First, we feature books on planning and strategy and so on, which link to Amazon. (Mostly books, but also the odd non-book product.) If you buy from Amazon via those links, we may get a small percentage cut of the selling price as commission. These are clearly labeled as Amazon links, but aren’t otherwise indicated in any special way... frankly because there are lots of books and putting an additional icon or label on all of them offended me aesthetically.

Second, some links are tagged ❤️ support. That tag indicates a non-Amazon partner link, meaning we’ve got an affiliate relationship with that product or service, and some combination of signup and/or purchase may also earn us a commission. There are only a couple so far, and I will aim to keep these to a reasonable number (see ‘offended me aesthetically’ above).

I won’t blather about editorial independence. If I’ve put something on the site, it’s because I think at least a few of you might have some interest in it.

Most likely scenario is that the above won’t add up to much. If you’d like to straight up donate, or partner/sponsor in some other way, check out all the ways to contribute.

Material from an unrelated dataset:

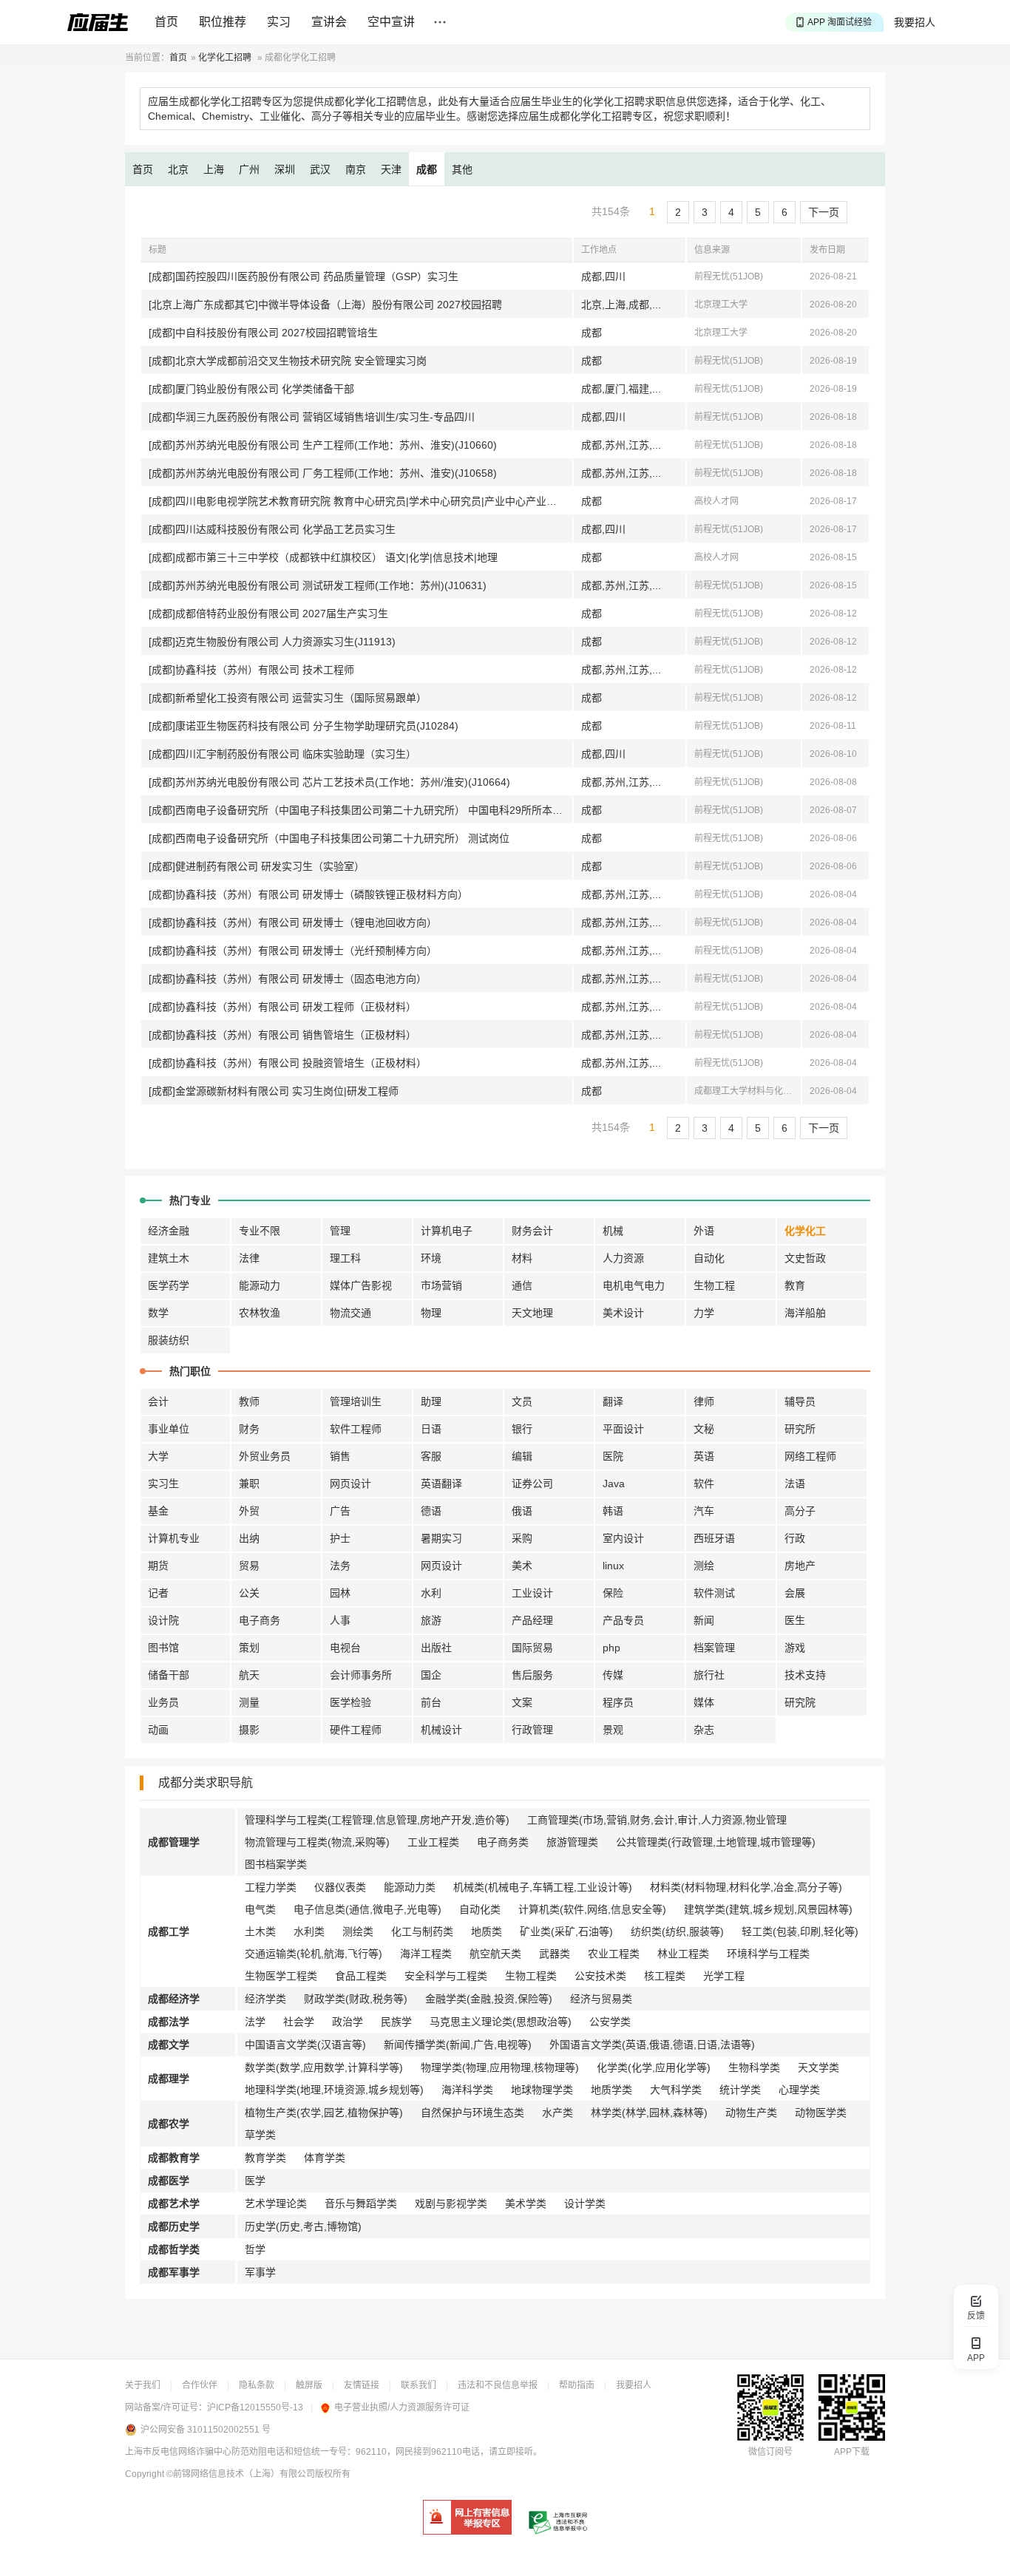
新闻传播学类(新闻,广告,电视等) (458, 2044)
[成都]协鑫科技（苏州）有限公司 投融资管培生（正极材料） (288, 1063)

Something broke on the site. Want to hear about it?

Yes, definitely. You can DM @sirstratalot on Twitter. Even better, email wtf at sirstratalot dot com with as much detail as you can muster about what broke and what you were doing when it happened.

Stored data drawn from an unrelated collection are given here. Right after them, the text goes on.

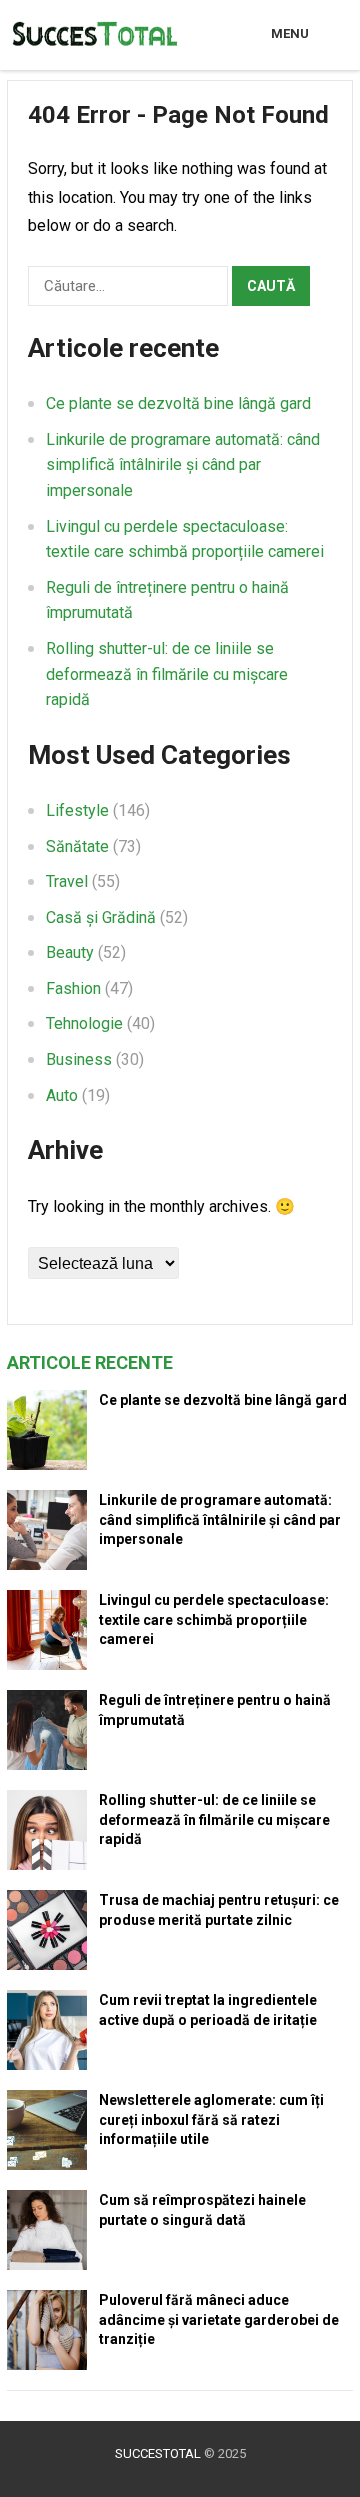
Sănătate (77, 846)
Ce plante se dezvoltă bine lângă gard (178, 403)
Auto (62, 1095)
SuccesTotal (158, 2453)
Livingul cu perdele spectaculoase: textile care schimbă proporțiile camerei (214, 1619)
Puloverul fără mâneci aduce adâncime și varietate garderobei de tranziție (219, 2319)
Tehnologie (84, 1023)
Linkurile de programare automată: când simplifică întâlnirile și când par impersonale (183, 465)
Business (79, 1059)
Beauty (70, 952)
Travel (67, 881)
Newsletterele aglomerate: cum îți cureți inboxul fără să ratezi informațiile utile (211, 2119)
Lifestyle (77, 810)
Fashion (73, 988)
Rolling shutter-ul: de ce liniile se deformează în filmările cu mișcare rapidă (167, 674)
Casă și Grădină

How did/do you decide what gets added to the site?

Links get added to Sir Stratalot in three ways.

Existing recommendations. Others have assembled and shared their own collections of resources in the past. Open Strategy and Julian Cole (who seems to come out with new resources every damn week) especially deserve a big shout out. So lots of content comes from what’s already out there, and will continue to. Individual link pages attribute sources—usually one of those collections, sometimes a single individual or tweet. Here are all of our repeatedly referenced sources.

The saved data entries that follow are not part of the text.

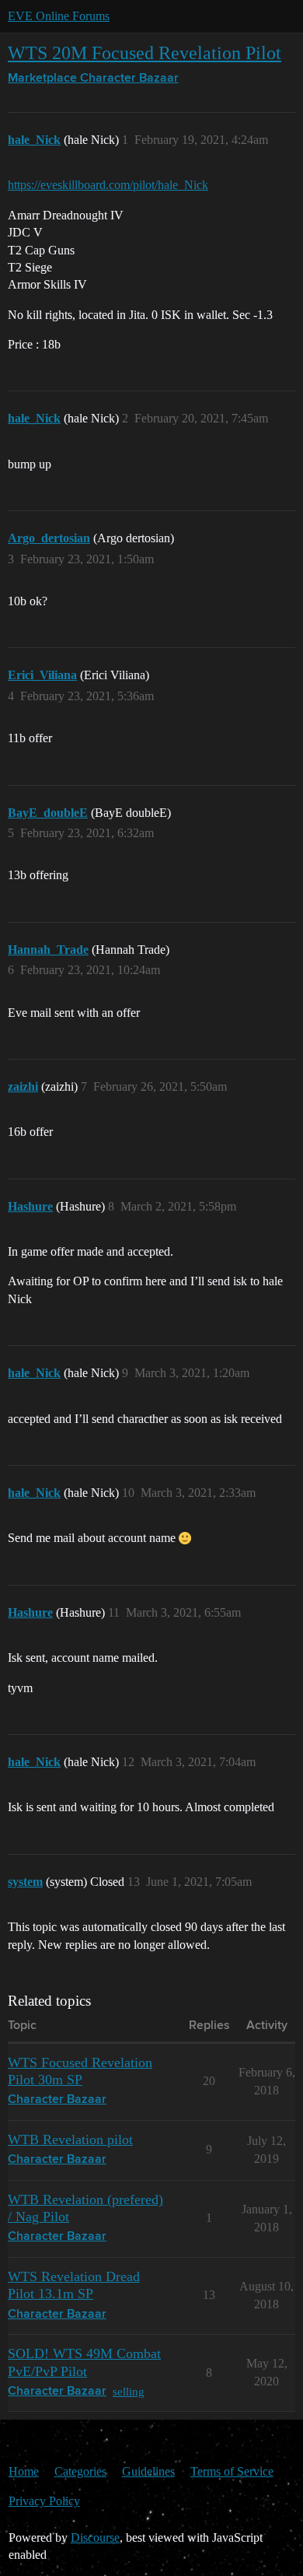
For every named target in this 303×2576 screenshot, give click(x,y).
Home (24, 2471)
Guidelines (148, 2471)
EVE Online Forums (59, 16)
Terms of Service (231, 2471)
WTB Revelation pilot (70, 2139)
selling (129, 2391)
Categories (80, 2471)
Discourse (95, 2537)
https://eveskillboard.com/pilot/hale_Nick (108, 184)
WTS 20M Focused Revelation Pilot (144, 52)
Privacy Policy (44, 2501)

Personal experience. Things I’ve found personally useful in the past have made their way into Sir Stratalot. Many were likely recommended or linked from elsewhere, but I haven’t exhaustively tracked the provenance of my bookmarks for years. If a link’s sources only mention Sir Stratalot, I don’t know where it came from.

Your help. This is the most important one. When you sign in with Twitter, you acquire two magical abilities: upvoting and submitting links. Upvoting helps everyone see what others found most useful. Submitting nominations helps grow the directory. You can also upvote nominees—and periodically, I’ll add the most popular to the official index. (If it turns out nobody bothers with submitting, which is very possible, I’ll come up with another way to vet new links and let you know.)

What’s the real problem here? What’s the insight? Is that really an insight? More of an observation, isn’t it?

Hey, thanks for hanging out. Let’s definitely do it again sometime.